> **INPUT DATA**
━━━━
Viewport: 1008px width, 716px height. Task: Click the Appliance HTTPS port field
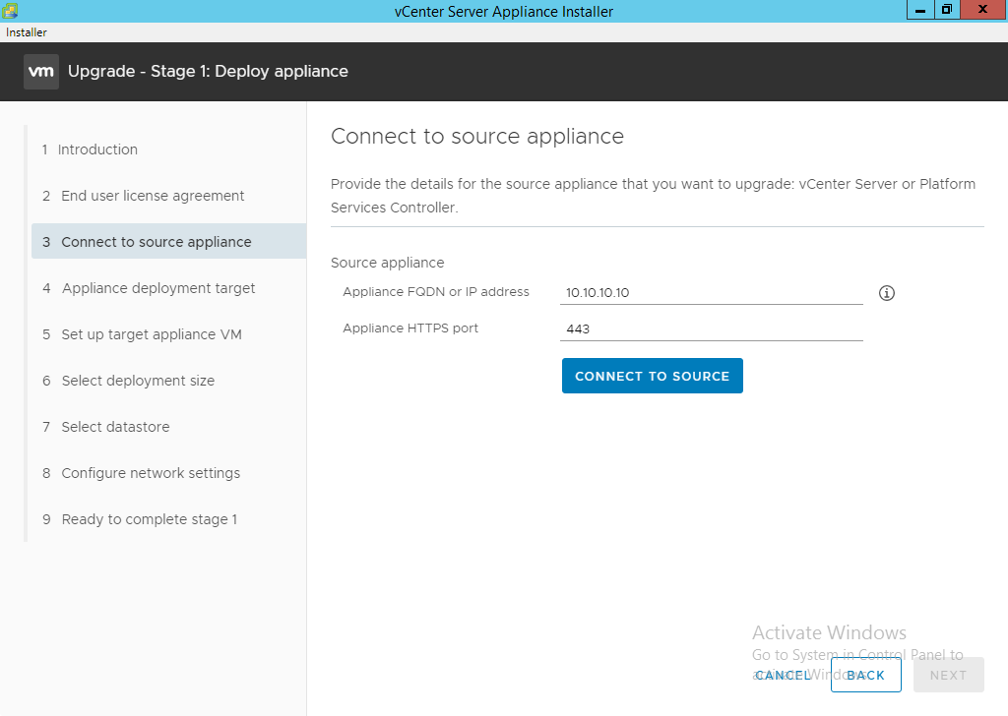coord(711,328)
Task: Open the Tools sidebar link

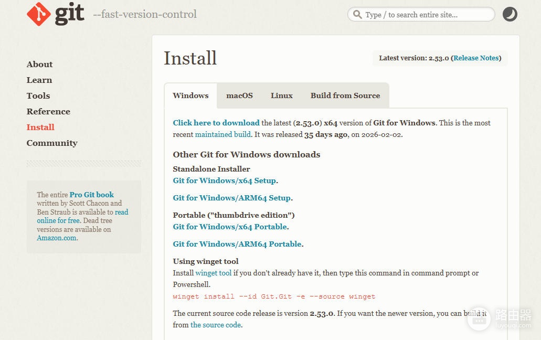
━━━━
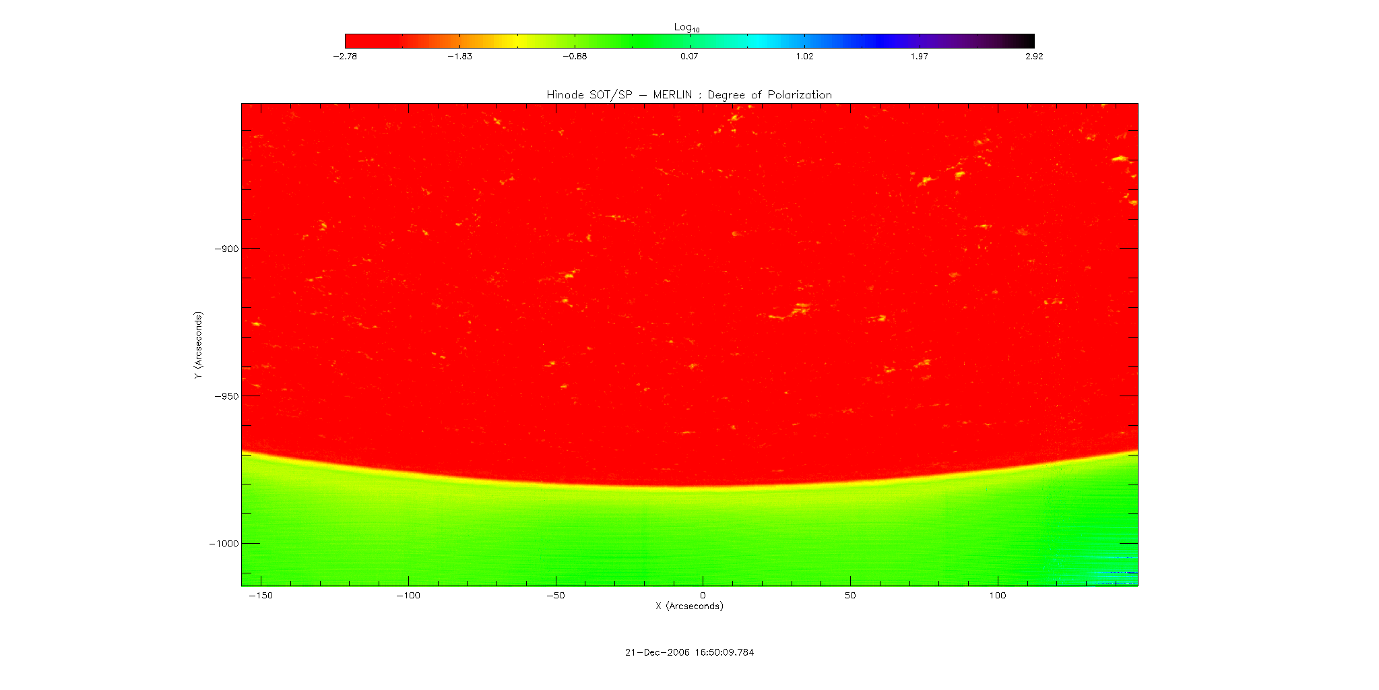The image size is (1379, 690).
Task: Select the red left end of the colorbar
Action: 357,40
━━━━
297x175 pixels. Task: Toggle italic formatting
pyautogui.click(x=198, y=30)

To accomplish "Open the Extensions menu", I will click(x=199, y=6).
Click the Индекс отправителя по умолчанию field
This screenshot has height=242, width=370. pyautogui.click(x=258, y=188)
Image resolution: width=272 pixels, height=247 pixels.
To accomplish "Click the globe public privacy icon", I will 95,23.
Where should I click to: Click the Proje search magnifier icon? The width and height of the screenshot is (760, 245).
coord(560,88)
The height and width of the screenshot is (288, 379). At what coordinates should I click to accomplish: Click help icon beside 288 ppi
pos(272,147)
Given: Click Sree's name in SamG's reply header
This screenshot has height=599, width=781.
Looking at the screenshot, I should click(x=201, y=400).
━━━━
All pictures are to be skipped. Output, word for word, the lines in the data above starting at the line containing "Viewport: 1008px width, 716px" and ending at the line containing "Task: Open the Tools sidebar link".

> **RESPONSE FOR THIS EXERCISE**
Viewport: 1008px width, 716px height. Task: Click the Appliance HTTPS port field
coord(711,328)
Task: Open the Tools sidebar link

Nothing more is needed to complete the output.